Reflection time. I belong to a laundry list of different writing communities, and I had a hard enough time picking two to write about here. I’m choosing to talk about two very specific writing classes, because I spent a significant amount of time invested in each of them, as opposed to my generic communities of business writing, magazine writing, etc…
The first community I want to talk about was my participation in Nick Harp’s English 325 class, creative nonfiction. Nick prefaced the class by saying he does not give out a lot of A’s and this class wasn’t for people whose feelings were hurt by a B. I knew the expectations were high, and that I would have to bring it. This was my favorite class in my 3.5 years of college, and it taught me more about myself and the human experience than I ever thought a class could. I had the freedom to write essays about my difficult grasp on the concept of having a home, a tumultuous and toxic relationship, and my often amusing struggles with OCD and being a type-A control freak. This class pushed my limits and forced me to gain feedback from peers (a practice I typically ignore as I prefer to write assignments the night before they are due). With the freedom to explore different mediums, structures, and tone, I became vulnerable, embarrassed, and likely a better writer for it.
The other community of writers I participated in was that of the students of Linguistics 340, an upper level writing requirement. I’m going to preface this by saying I only took this as an ULWR because I needed it for the minor and Ross doesn’t offer any ULWR courses. By some stroke of fate freshman year, I ended up in a freshman seminar on linguistics, which was all I needed as a pre-req for this class. Here’s the thing: I hated this class and it’s going to come across as I talk about it, and I apologize in advance for my negative bias. So this class was about sociolinguistics, and it wasn’t until after the drop deadline that I discovered I would have greatly benefitted from actually being a linguistics major and knowing a thing or two about the subject. The expectation on my end was to take a class with a couple research papers and call it a day. The very unclear expectation on the GSI’s end was to know minute details about the linguistics world and phonemes and all that jazz and work them into every assignment.

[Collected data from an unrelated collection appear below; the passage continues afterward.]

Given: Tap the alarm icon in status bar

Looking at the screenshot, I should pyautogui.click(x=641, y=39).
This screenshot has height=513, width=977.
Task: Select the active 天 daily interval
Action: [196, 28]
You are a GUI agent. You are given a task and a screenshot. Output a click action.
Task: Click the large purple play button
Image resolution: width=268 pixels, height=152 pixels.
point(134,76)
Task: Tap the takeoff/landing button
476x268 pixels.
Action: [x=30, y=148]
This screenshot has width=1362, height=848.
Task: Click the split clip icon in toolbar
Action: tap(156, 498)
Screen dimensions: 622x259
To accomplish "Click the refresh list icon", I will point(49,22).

As an ULWR , the professors misguidedly thought we should learn about paragraph structure, smooth transitions, and the proper ways to paraphrase. Needless to say, as a group of seemingly well educated juniors and seniors, we took this to mean that the grading of the papers would be a joke. And yes, I emphasize WE, not just me. Well, the first argument paper had a prompt that gave your side of the argument in the prompt, so the assignment was literally to reiterate our book. The GSI scheduled mandatory conferences after our submissions for every student to talk about our papers and how to improve it. So here I am being a conceited student and laughing before my meeting about how stupid that was and how I’ve never received below a B+ on a paper and just waiting for her to tell me not to change a thing.
Well I failed that paper.
My arguments that I expanded to a broader sense were too broad. My creation of an example to prove my understanding of the material was stupid and I should have just used the example from the book. My use of the term “linguistics” was too liberal. Did I even understand the difference between style and variance? Why did you start with a single word? That’s not a sentence.
Fine, so linguistics class was not the place for attention grabbing intros or colorful commentary on the way environment impacts speech choices. Linguistics was the place to be an academic who sticks to facts. Linguistics was written for the audience of one professor, not for the reading pleasure of many.

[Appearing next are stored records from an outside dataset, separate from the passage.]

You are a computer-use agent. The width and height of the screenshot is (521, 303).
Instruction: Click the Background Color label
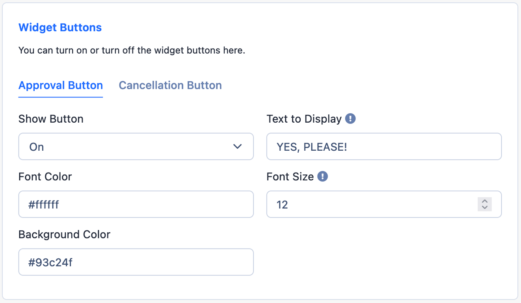65,234
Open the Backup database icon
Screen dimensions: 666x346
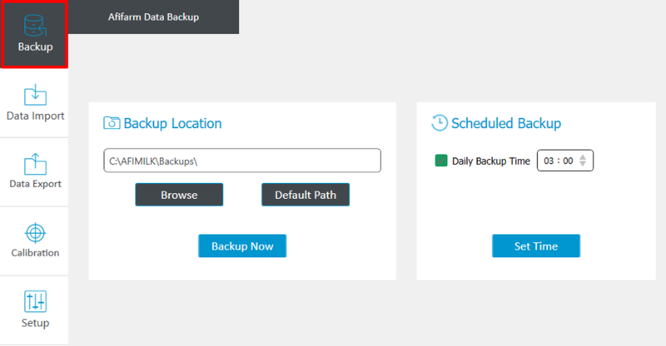pyautogui.click(x=35, y=26)
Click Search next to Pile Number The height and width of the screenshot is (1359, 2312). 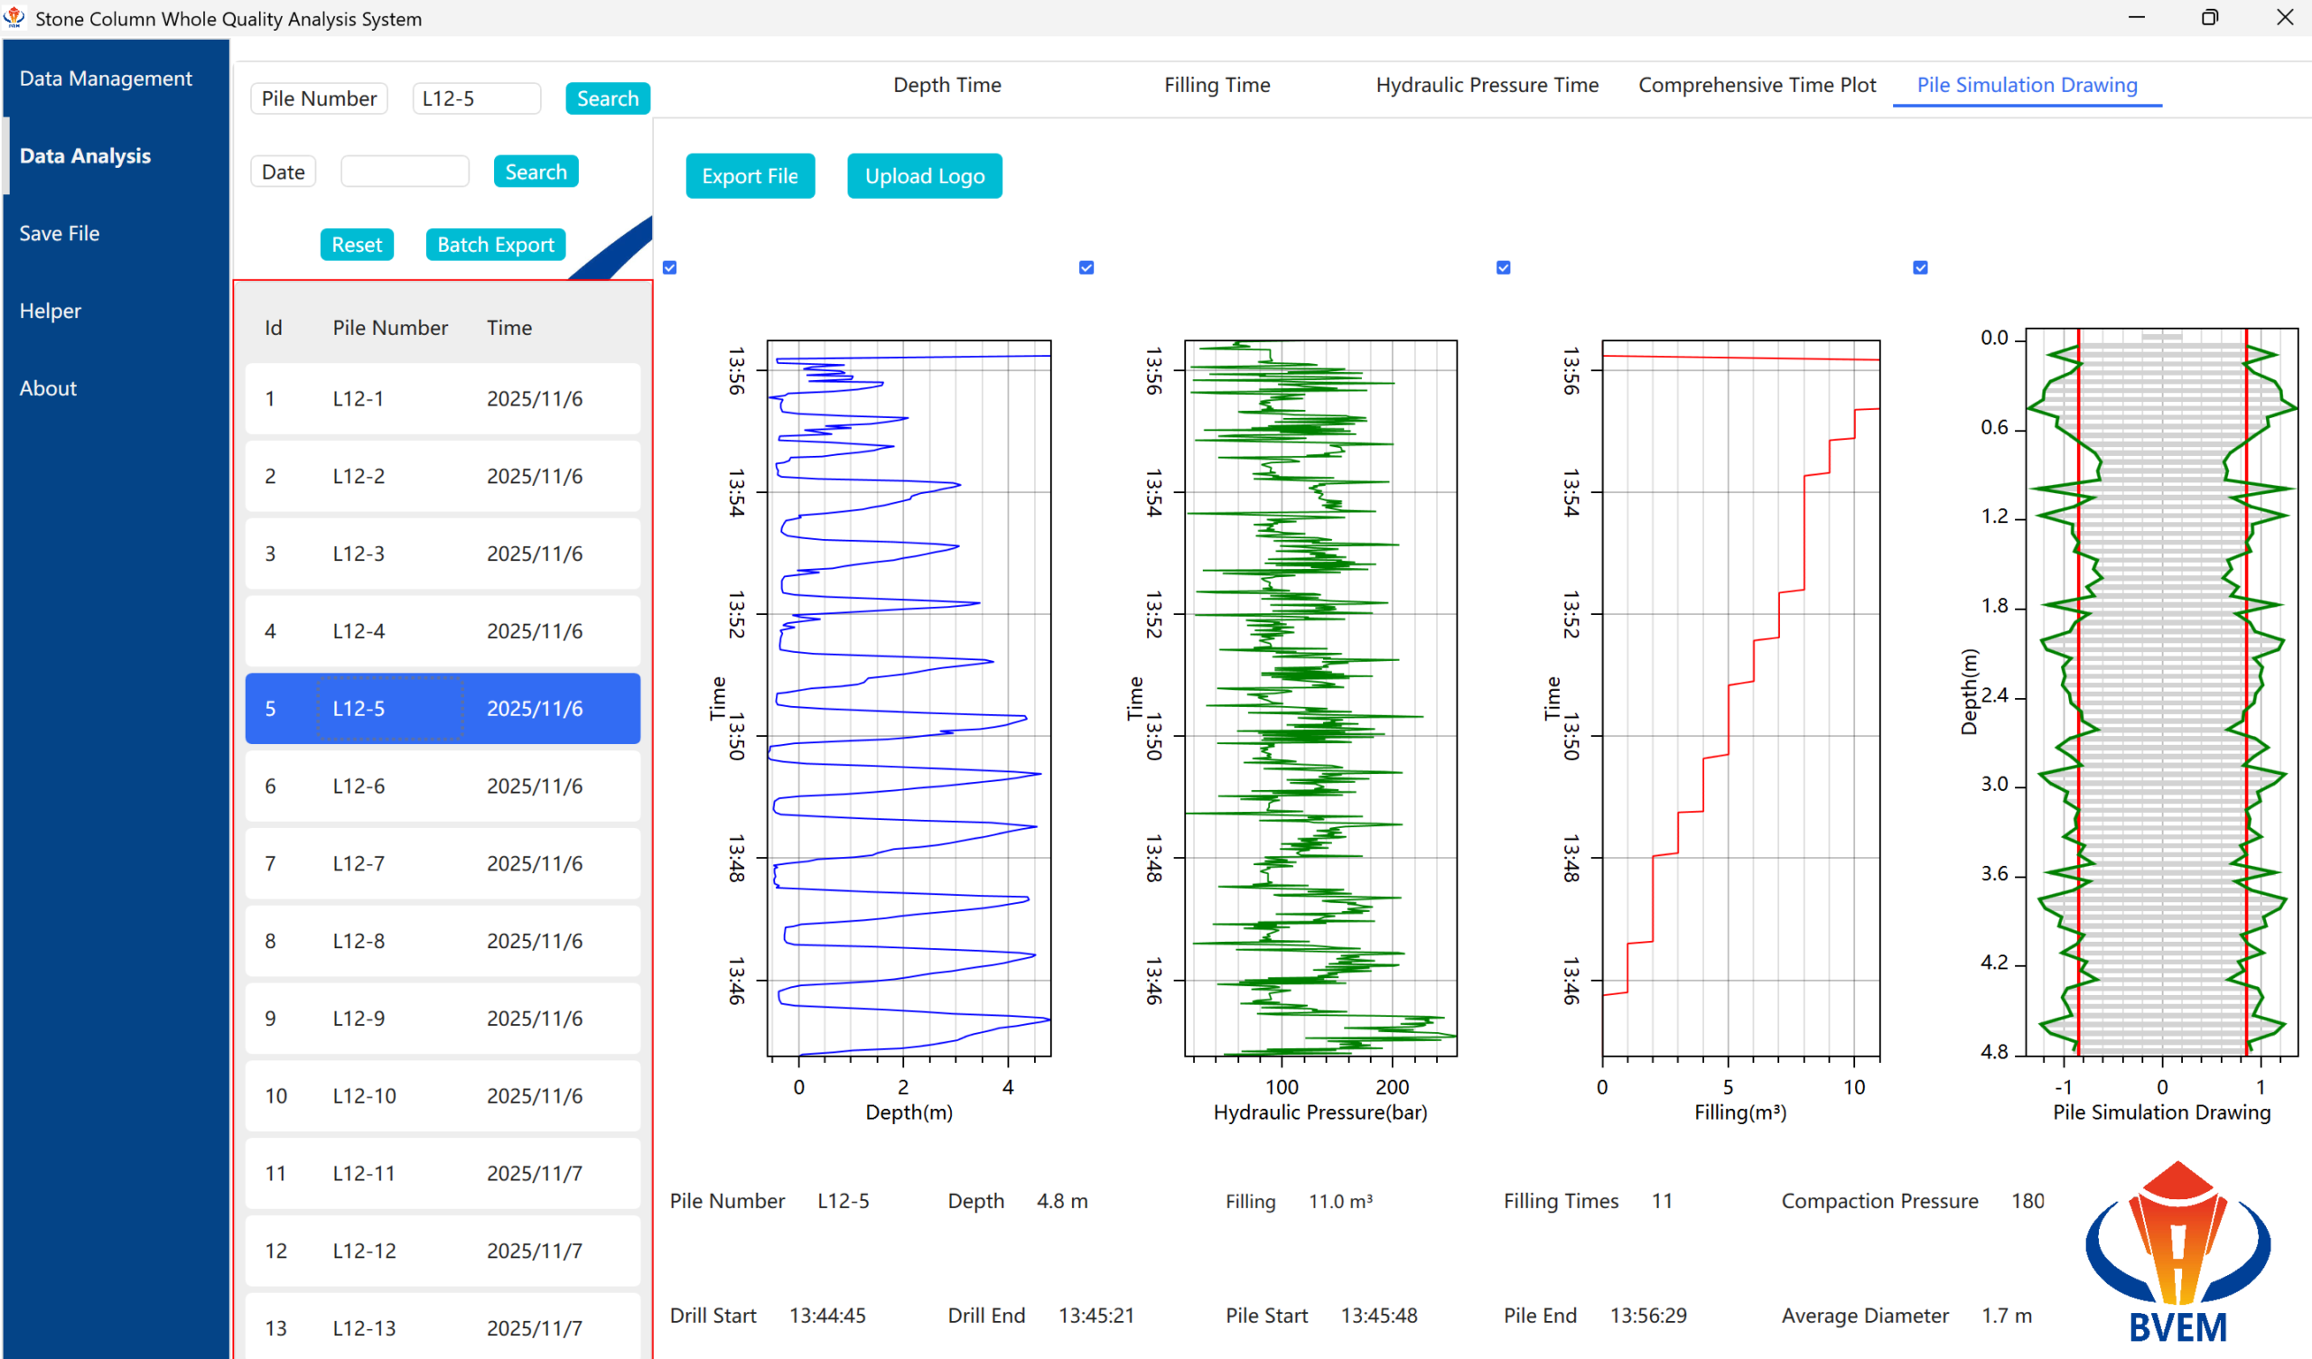pyautogui.click(x=607, y=98)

It’s obvious from my tone that I preferred the community of creative nonfiction. Which to me, is still a little crazy considering I used to always have an affinity for specific assignments that could be written like a formula. Maybe Nick’s class ruined me for that type of writing, or maybe I’ve just developed a more personal voice between freshman year and that fateful linguistics class. It’s hard for me to even compare these two communities beyond being somewhat academic. To me, my experiences with both fall into contrasting adjectives. But hey, I guess they both really helped me understand how to add purpose into my work.

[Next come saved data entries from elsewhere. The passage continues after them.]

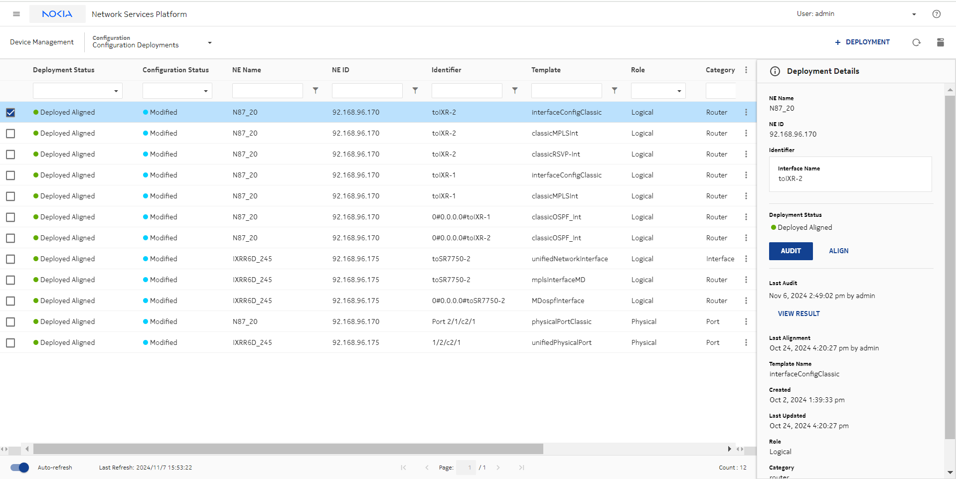Check the unifiedPhysicalPort row checkbox
Viewport: 956px width, 479px height.
pyautogui.click(x=10, y=343)
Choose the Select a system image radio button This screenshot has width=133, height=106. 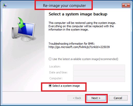tap(50, 86)
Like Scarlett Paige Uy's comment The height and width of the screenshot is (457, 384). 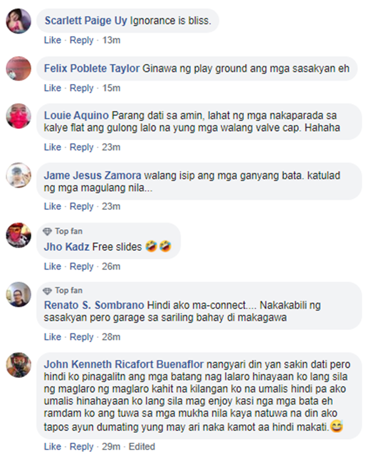(53, 40)
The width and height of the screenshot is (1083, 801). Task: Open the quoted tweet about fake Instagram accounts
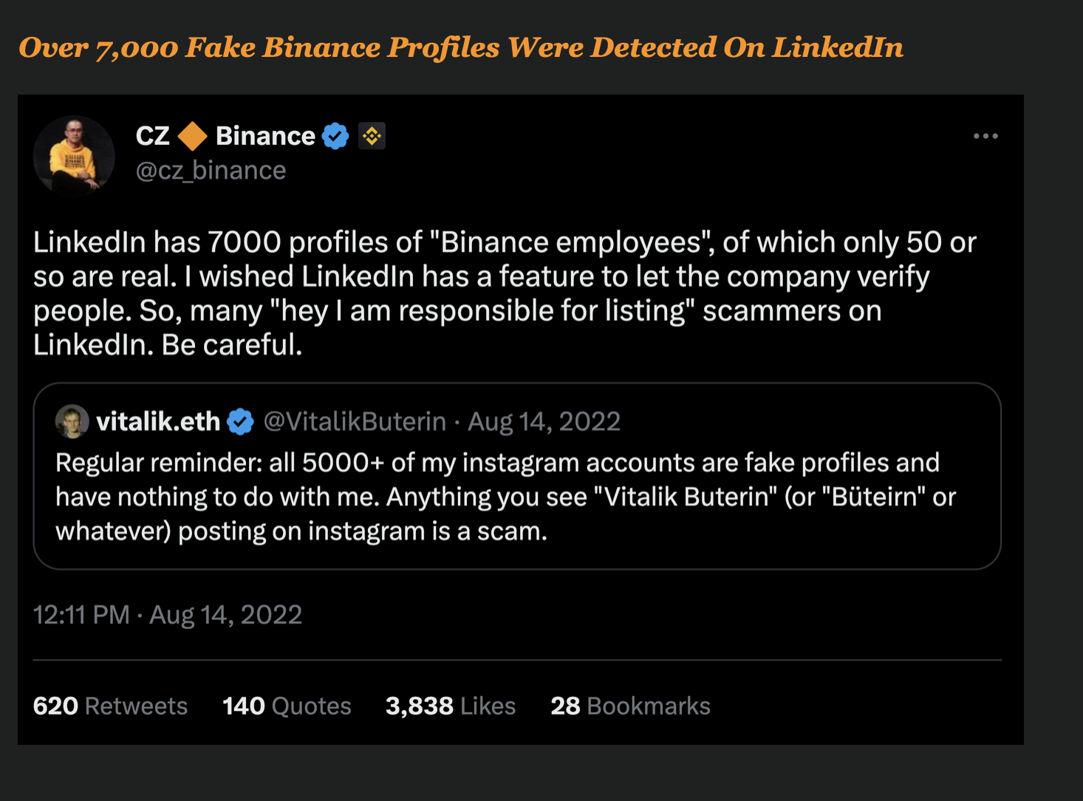point(505,497)
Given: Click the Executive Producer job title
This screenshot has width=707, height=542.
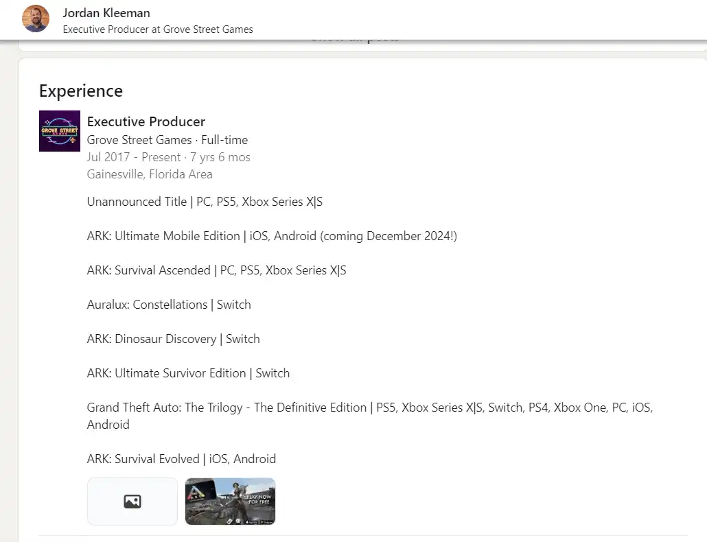Looking at the screenshot, I should coord(146,121).
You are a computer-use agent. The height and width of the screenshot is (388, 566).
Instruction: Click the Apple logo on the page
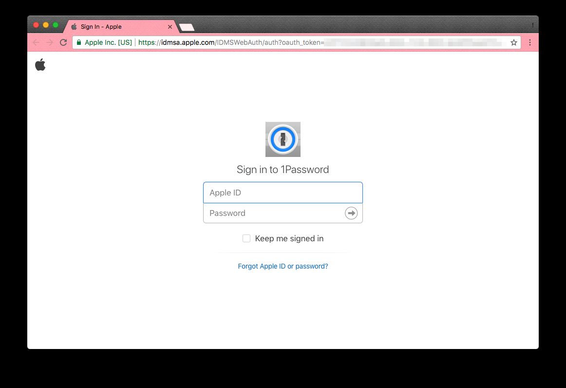[40, 64]
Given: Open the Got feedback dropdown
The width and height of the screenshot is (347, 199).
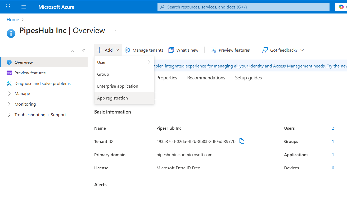Looking at the screenshot, I should [302, 50].
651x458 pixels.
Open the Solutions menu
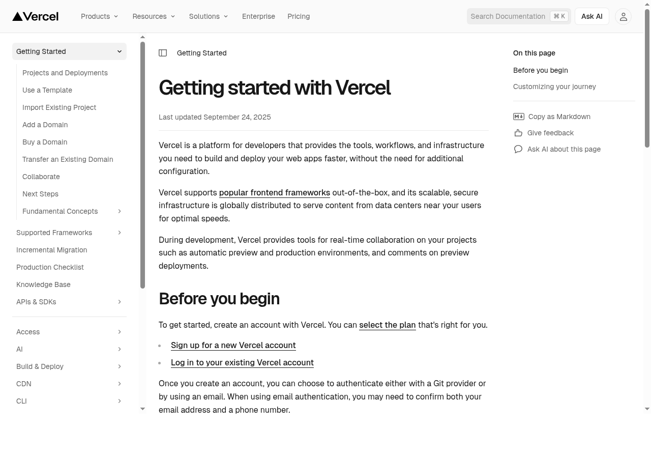coord(208,16)
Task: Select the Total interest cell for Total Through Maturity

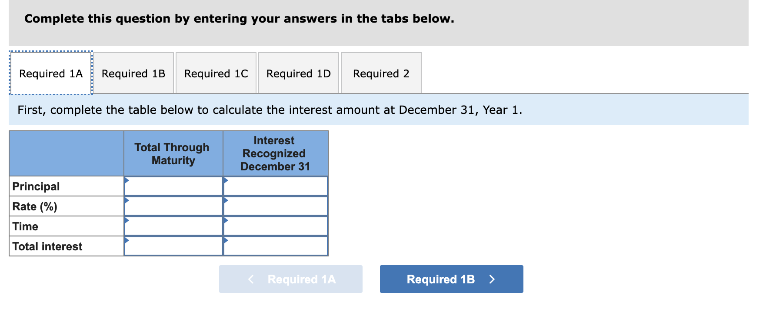Action: [173, 246]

So here’s the thing. I wrote those awful 2000 words about how environment impacts linguistic style and variant choice, and thought it was ridiculous because no one analyzes their own speech that much. But as I sit here writing about my two communities of writing I realize: that’s exactly what I’m doing, but without my vocal chords. My different communities influence my syntax, word choice, tone, and style. I just happen to understand what those words actually mean.